# What you have to do
Word for word, restate all of the entries.
:: Given entries ::
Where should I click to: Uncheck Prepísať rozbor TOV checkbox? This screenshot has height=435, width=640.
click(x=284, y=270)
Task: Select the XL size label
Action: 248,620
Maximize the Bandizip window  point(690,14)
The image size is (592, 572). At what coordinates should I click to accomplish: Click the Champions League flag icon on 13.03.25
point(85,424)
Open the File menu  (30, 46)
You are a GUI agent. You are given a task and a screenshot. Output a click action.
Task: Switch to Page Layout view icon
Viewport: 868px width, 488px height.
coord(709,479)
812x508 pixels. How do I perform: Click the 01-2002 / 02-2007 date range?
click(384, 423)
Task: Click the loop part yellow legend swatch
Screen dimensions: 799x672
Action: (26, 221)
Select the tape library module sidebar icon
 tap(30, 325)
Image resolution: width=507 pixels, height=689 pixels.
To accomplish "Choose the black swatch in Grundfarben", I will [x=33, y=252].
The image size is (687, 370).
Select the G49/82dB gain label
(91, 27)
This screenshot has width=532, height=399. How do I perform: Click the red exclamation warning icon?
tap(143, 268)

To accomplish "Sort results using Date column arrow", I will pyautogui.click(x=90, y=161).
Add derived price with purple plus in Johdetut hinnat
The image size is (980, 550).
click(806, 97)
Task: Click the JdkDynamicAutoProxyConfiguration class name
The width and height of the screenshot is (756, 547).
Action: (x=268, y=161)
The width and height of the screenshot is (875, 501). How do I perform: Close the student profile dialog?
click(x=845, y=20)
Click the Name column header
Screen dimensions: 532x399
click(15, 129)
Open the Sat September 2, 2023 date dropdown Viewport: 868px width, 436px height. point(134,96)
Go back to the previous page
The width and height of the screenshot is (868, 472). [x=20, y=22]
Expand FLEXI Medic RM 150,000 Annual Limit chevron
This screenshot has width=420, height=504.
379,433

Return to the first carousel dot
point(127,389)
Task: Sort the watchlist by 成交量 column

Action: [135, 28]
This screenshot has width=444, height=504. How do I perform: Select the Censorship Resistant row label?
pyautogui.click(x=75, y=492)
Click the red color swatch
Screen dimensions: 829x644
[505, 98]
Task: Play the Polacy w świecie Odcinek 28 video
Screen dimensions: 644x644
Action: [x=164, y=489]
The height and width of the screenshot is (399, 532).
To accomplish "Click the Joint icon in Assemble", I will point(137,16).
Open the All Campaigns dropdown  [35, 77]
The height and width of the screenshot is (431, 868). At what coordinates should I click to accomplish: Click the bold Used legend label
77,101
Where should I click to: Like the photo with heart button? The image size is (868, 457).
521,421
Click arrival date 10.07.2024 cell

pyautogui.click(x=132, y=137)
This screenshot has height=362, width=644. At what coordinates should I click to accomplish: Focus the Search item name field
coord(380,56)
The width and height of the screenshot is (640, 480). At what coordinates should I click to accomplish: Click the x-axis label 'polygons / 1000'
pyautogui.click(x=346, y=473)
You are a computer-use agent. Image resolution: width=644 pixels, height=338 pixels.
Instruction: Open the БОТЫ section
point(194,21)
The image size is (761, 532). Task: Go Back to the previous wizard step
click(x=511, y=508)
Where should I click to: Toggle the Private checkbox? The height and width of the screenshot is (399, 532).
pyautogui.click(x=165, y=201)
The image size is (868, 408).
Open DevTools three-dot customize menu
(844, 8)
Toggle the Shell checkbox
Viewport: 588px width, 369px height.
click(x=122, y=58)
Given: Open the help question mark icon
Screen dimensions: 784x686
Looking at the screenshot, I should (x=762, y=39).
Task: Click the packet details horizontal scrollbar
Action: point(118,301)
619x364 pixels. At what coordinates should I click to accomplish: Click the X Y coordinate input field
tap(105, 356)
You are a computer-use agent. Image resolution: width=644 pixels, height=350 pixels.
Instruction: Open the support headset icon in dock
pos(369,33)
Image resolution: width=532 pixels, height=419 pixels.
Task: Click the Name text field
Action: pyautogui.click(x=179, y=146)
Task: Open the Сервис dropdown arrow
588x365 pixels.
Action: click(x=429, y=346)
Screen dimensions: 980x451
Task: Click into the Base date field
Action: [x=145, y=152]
:::
# Completed task
Where should I click to: Uncheck Prepísať rozbor TOV checkbox? This screenshot has height=435, width=640.
click(x=284, y=270)
Task: Select the XL size label
Action: 248,620
Maximize the Bandizip window  point(690,14)
The image size is (592, 572). At what coordinates should I click to accomplish: Click the Champions League flag icon on 13.03.25
point(85,424)
Open the File menu  (30, 46)
You are a GUI agent. You are given a task and a screenshot. Output a click action.
Task: Switch to Page Layout view icon
Viewport: 868px width, 488px height.
coord(709,479)
812x508 pixels. How do I perform: Click the 01-2002 / 02-2007 date range?
click(384, 423)
Task: Click the loop part yellow legend swatch
Screen dimensions: 799x672
Action: (26, 221)
Select the tape library module sidebar icon
 tap(30, 325)
Image resolution: width=507 pixels, height=689 pixels.
To accomplish "Choose the black swatch in Grundfarben", I will [x=33, y=252].
The image size is (687, 370).
Select the G49/82dB gain label
(91, 27)
This screenshot has width=532, height=399. How do I perform: Click the red exclamation warning icon?
tap(143, 268)

To accomplish "Sort results using Date column arrow", I will pyautogui.click(x=90, y=161).
Add derived price with purple plus in Johdetut hinnat
The image size is (980, 550).
click(806, 97)
Task: Click the JdkDynamicAutoProxyConfiguration class name
The width and height of the screenshot is (756, 547).
Action: (x=268, y=161)
The width and height of the screenshot is (875, 501). How do I perform: Close the student profile dialog?
click(x=845, y=20)
Click the Name column header
Screen dimensions: 532x399
click(15, 129)
Open the Sat September 2, 2023 date dropdown Viewport: 868px width, 436px height. point(134,96)
Go back to the previous page
The width and height of the screenshot is (868, 472). [x=20, y=22]
Expand FLEXI Medic RM 150,000 Annual Limit chevron
This screenshot has width=420, height=504.
379,433

Return to the first carousel dot
point(127,389)
Task: Sort the watchlist by 成交量 column

Action: [135, 28]
This screenshot has width=444, height=504. How do I perform: Select the Censorship Resistant row label?
pyautogui.click(x=75, y=492)
Click the red color swatch
Screen dimensions: 829x644
[505, 98]
Task: Play the Polacy w świecie Odcinek 28 video
Screen dimensions: 644x644
Action: [x=164, y=489]
The height and width of the screenshot is (399, 532).
To accomplish "Click the Joint icon in Assemble", I will point(137,16).
Open the All Campaigns dropdown  [35, 77]
The height and width of the screenshot is (431, 868). At what coordinates should I click to accomplish: Click the bold Used legend label
77,101
Where should I click to: Like the photo with heart button? The image size is (868, 457).
521,421
Click arrival date 10.07.2024 cell

pyautogui.click(x=132, y=137)
This screenshot has height=362, width=644. At what coordinates should I click to accomplish: Focus the Search item name field
coord(380,56)
The width and height of the screenshot is (640, 480). At what coordinates should I click to accomplish: Click the x-axis label 'polygons / 1000'
pyautogui.click(x=346, y=473)
You are a computer-use agent. Image resolution: width=644 pixels, height=338 pixels.
Instruction: Open the БОТЫ section
point(194,21)
The image size is (761, 532). Task: Go Back to the previous wizard step
click(x=511, y=508)
Where should I click to: Toggle the Private checkbox? The height and width of the screenshot is (399, 532).
pyautogui.click(x=165, y=201)
The image size is (868, 408).
Open DevTools three-dot customize menu
(844, 8)
Toggle the Shell checkbox
Viewport: 588px width, 369px height.
click(x=122, y=58)
Given: Open the help question mark icon
Screen dimensions: 784x686
Looking at the screenshot, I should (x=762, y=39).
Task: Click the packet details horizontal scrollbar
Action: point(118,301)
619x364 pixels. At what coordinates should I click to accomplish: Click the X Y coordinate input field
tap(105, 356)
You are a computer-use agent. Image resolution: width=644 pixels, height=350 pixels.
Instruction: Open the support headset icon in dock
pos(369,33)
Image resolution: width=532 pixels, height=419 pixels.
Task: Click the Name text field
Action: pyautogui.click(x=179, y=146)
Task: Open the Сервис dropdown arrow
588x365 pixels.
Action: click(x=429, y=346)
Screen dimensions: 980x451
Task: Click into the Base date field
Action: [x=145, y=152]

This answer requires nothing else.